Ok, Mitt Romney is a hell-bound magic underwear wearing cultist who believes some rather strange things:
But, even with that, it is clear that he truly understands the 1 percent:
And see the young man holding the chair? Well, some day, if he works very hard, he can graduate to “door opener”. That is how things should work!!!!
Then, if you work hard…ok, you’ll end up with no health insurance (socialist anyway) and not much money…but you would go to your grave with the satisfaction that you shined other people’s shoes and….get a letter from the Mayor of a small, inconsequential Midwestern rust belt city!
This month marks a significant milestone in Peoria. It was December 6th, 65 years ago, that a young man from a proud, yet humble family who had immigrated to Peoria from Greece started what would become a Peoria legend.
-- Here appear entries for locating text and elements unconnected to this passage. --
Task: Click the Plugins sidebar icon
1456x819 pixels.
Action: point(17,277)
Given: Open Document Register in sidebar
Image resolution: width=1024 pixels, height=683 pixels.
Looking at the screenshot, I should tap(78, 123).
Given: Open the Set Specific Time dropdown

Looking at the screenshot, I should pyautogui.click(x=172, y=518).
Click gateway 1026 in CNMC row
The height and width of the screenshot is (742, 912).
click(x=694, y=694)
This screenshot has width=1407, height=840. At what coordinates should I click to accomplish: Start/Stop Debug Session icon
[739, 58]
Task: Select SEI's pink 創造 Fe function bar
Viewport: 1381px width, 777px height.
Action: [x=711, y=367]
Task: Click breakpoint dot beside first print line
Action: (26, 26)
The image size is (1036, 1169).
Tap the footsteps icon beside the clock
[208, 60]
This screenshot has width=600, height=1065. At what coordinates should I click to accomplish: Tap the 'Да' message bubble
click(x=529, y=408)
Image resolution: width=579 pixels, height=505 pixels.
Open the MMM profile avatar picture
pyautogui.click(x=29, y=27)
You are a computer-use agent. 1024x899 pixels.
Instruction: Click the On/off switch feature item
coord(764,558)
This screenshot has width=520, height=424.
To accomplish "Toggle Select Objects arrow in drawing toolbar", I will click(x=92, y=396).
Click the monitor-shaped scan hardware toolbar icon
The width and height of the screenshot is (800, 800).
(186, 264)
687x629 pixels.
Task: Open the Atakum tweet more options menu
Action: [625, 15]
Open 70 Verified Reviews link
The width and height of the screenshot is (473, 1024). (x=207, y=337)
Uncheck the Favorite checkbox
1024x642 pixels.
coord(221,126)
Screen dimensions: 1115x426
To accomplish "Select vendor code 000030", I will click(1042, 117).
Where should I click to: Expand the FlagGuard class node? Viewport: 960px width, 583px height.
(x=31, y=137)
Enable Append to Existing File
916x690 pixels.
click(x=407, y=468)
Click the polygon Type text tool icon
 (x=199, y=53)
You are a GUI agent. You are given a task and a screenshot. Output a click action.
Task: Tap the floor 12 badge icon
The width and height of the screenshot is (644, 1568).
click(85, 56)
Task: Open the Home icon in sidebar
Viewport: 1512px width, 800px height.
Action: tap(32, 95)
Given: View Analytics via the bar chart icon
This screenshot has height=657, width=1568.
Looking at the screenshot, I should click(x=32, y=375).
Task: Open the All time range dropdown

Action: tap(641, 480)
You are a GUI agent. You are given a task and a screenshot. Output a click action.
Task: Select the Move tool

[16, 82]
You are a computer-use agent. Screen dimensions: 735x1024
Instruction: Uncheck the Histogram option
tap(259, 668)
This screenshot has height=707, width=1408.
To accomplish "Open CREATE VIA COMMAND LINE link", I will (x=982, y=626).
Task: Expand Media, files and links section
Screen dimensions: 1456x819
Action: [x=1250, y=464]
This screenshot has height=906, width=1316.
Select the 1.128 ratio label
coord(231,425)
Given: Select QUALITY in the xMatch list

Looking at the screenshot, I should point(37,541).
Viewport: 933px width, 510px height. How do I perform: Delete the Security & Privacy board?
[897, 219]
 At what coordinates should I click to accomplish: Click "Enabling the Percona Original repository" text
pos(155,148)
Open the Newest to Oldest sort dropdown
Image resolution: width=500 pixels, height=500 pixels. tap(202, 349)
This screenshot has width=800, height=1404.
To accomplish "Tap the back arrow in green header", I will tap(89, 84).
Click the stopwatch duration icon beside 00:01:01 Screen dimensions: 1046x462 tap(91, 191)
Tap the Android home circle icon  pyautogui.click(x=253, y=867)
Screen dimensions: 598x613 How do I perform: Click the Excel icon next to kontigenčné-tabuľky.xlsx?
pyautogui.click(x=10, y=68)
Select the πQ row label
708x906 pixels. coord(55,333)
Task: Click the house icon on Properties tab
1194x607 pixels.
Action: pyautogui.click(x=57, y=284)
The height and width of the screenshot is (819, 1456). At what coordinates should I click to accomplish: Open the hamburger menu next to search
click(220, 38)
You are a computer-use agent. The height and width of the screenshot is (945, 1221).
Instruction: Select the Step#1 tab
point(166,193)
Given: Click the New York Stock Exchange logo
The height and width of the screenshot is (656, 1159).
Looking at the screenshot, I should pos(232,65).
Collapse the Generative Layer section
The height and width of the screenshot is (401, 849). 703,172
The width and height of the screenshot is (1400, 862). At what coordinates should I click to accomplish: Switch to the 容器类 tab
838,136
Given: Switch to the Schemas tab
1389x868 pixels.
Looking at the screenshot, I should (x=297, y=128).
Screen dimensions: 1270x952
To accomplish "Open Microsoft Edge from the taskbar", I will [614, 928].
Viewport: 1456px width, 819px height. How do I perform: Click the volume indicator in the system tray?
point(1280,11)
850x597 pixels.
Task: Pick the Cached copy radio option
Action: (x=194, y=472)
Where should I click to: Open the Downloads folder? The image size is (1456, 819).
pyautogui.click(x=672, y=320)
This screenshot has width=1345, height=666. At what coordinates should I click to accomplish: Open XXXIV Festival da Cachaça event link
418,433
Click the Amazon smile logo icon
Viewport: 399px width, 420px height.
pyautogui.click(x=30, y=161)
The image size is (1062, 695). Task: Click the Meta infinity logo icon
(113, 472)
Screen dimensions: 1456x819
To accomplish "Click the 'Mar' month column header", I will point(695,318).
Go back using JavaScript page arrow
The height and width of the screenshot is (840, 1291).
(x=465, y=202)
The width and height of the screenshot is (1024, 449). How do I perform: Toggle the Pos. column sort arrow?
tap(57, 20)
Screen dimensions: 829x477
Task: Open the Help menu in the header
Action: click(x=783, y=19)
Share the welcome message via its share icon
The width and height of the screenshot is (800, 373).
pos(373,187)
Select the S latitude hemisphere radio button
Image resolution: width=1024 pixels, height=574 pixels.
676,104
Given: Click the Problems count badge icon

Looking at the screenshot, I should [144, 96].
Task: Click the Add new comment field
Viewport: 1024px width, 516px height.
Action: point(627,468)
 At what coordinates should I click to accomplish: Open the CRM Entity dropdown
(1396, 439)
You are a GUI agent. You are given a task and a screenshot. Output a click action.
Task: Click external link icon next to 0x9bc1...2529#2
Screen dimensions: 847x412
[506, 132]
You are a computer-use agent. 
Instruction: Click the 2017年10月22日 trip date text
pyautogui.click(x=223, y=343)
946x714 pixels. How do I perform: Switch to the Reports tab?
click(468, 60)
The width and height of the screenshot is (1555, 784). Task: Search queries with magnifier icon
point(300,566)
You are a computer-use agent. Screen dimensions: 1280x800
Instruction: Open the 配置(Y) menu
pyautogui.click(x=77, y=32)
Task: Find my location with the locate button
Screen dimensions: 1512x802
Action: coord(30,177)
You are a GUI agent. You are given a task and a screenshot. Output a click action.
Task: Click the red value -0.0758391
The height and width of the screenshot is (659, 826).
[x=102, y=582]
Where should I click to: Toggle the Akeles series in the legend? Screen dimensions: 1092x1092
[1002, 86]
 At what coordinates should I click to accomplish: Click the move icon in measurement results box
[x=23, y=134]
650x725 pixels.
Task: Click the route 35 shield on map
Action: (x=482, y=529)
At age 15, he made a commitment to “occupy Peoria” the old-fashioned way—the American way. It was (and still is, in my book) characterized by hard work, long hours, modest compensation and superior personal service. This traditional approach to creating capital was served up with a generous dose of kindness, charity and sincere concern for people and their community.
It will be of no surprise to iBi readers that I’m talking about George Manias, who has been “occupying” downtown Peoria since 1946. His business, of course, is shining shoes and cleaning hats, and over the years, his name and reputation became synonymous with Peoria.
He started with a one-seat shoeshine stand in a small barber shop next to the old Rialto Theater on Jefferson Street. George charged a whopping 25 cents per shine in those early days. After moving to three other locations over the years, he settled in the South Side Bank building at the corner of Main and Adams 20 years ago. The record shows he didn’t protest, carry signs or insult authority. He achieved success and occupied Peoria by saving and investing 25 cents at a time.
George has provided his unique, “hands-on” business to the great and famous, as well as to regular folks like most of us. Who else in Peoria can say that they personally “touched” the lives of presidents, vice presidents, congressmen, senators, cabinet secretaries and the CEOs of the world’s largest earthmoving machinery company? But even more impressive is that George has day in and day out, rain or shine, good economic times and bad, opened his shop to thousands of working men—and women—who wanted that special look on their shoes as they went about their business.
Really: who needs benefits and healthcare when they have earned the right to shine our shoes!